La patria es, la patria es, la patria es
«Reducir la patria o la nación al pago de tributos es una operación risible en lo intelectual y ruinosa en lo político»
«La patria es un hospital» fue un eslogan de la factoría errejonista que hizo fortuna la temporada pasada, al calorcito de la pandemia. Subrayaba el carácter, ya no electivo, sino directamente asistencial de la nación, que no sería sino el conjunto de servicios que recibe el ciudadano -junto con, por supuesto, los impuestos que los sufragan. Una idea tan beocia que solo podía salir de ciertos departamentos universitarios. Y la enésima demostración de hasta qué punto las nuevas izquierdas son simbióticas de las derivas más chatarreras del pensamiento neoliberal: despojada la comunidad de otro sustrato que el asistencial, los vínculos entre sus miembros se reducen a los que unen a dos compañeros causales de habitación en el policlínico. El mundo feliz de Huxley interpretado por los Teletubbies.
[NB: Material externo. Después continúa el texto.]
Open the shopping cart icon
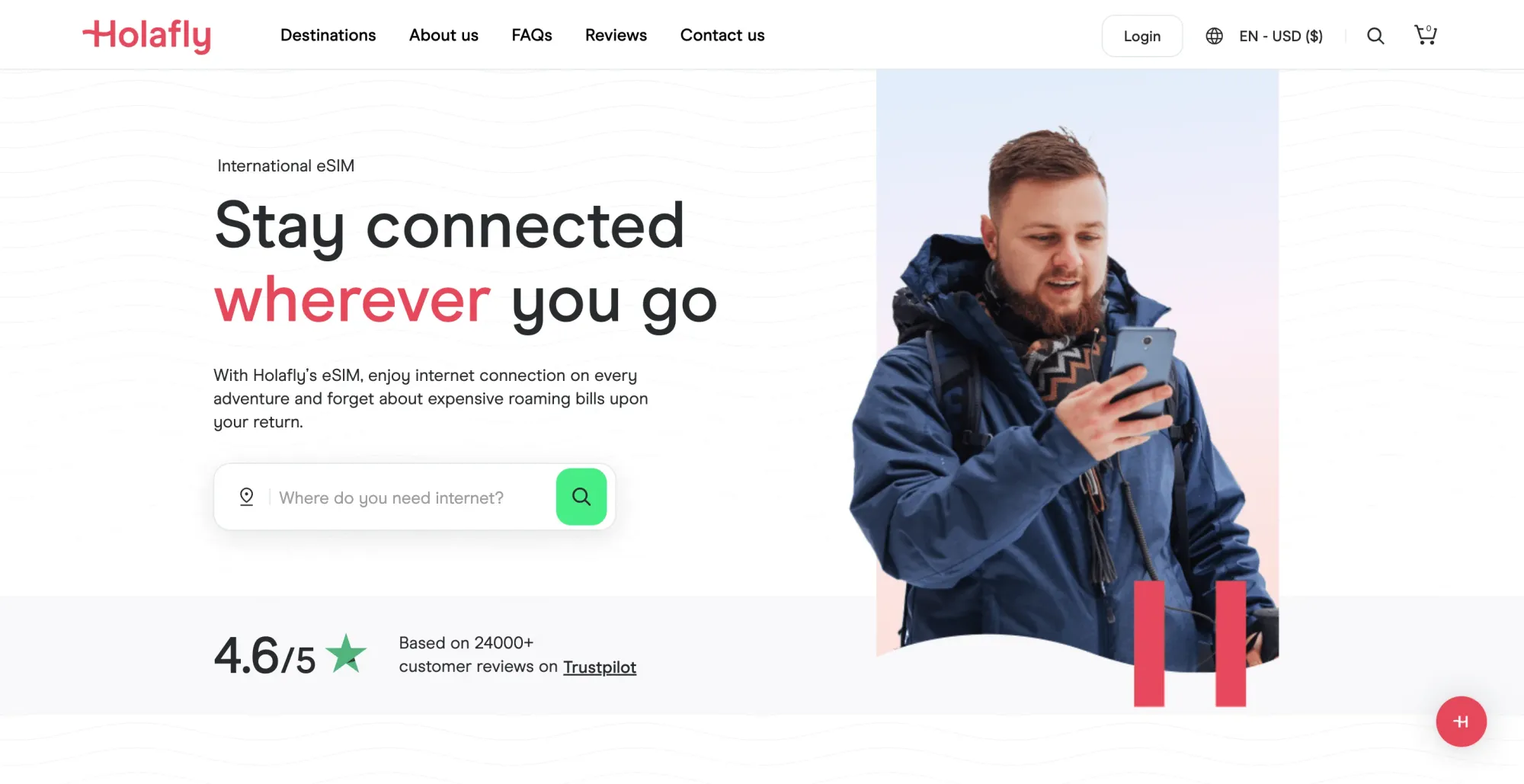This screenshot has width=1524, height=784. point(1425,35)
El vaciamiento errejoniano de la nación parecía culminar un proceso quizás lógico desde la nación étnica a la cívica, al ominoso «plebiscito cotidiano», a la «decisionista» del Procés y, finalmente, a la hospitalaria, donde ya da un poco igual todo mientras te cambien la cuña cada mañana. De la sangre al compromiso cívico, y de ahí a la mera voluntad para acabar en la camilla del anestesiólogo. El cambiazo no era inocente, con todo, pues si lo dado y previo no es la comunidad sino el servicio recibido, no cabe deliberación al fin sobre los servicios, cuánto cuestan, quién los paga y cómo se prestan. Y así acabamos en un paradójico mundo en el que la comunidad política se puede elegir en referéndum pero el gasto público como % del PIB no admite discusión.
En estas andábamos cuando a unos youtubers les dio por largarse del país para pagar menos impuestos. El caso ha merecido la atención de algunos miembros del gobierno, en particular del socio junior de la coalición gobernante, que en un alarde de laboriosidad se ha currado un vídeo. El debate ha sido todo lo chocarrero que cabría esperar, con el esperpento añadido de que algunas gentes de buena voluntad hayan aceptado el espantajo errejoniano de la patria-hospicio como marco de discusión. La patria-hospital no sólo sustrae al debate las decisiones redistributivas sino que, como me señalaba Juan Sánchez Torrón, hace sospechoso al ciudadano contribuyente frente al benéfico estado terapéutico, incapaz de error o malversación. Una ingenuidad que no sé si nos podemos permitir a la vuelta de un año con 80.000 muertes adicionales.
No creo, por si hace falta aclararlo a estas alturas, que los impuestos sean un robo en términos generales, o que en España tengamos una fiscalidad “confiscatoria”, pero sí que reducir la patria o la nación al pago de tributos es una operación risible en lo intelectual y ruinosa en lo político. Estas proclamas de patriotismo fiscal coinciden con un momento de disolución de la comunidad política y sus estructuras que da un fondo melancólico al griterío; y con un vaciamiento de la labor del legislativo -la “legislación motorizada” de la que ha escrito Josu de Miguel– que acabaremos lamentando. No es casualidad que el origen de los órganos representativos esté directamente vinculado al consentimiento sobre los tributos, pero en la patria-hospital ya todo esto parecen cosas viejas y estorbos, como estorbos son las preguntas sobre el fundamento de las limitaciones de derechos que unas u otras administraciones nos recetan desde hace un año con justificaciones factuales cada vez más tenues.
Es banal señalar que en una sociedad plural habrá distintas preferencias fiscales, es decir, redistributivas. Es pueril pretender que sean idénticas para los autónomos, los funcionarios, los jubilados, los banqueros o las varias clerecías que pululan por nuestros medios de comunicación. En esto, como en tantos otros ámbitos, ser marxista quizás no sea imprescindible, pero probablemente ayude a evitar homilías voluntaristas. El ser social determina la conciencia. También conviene recordar que (¡hay papers!) la conciencia fiscal de un país no es ajena a la ejemplaridad de sus instituciones y a la eficiencia del gasto público. Para conciliar todos estos factores hay un estado y un proceso político plural del que deben emanar las decisiones de redistribución. Hagamos política y ahorrémonos, por favor, la cursilería.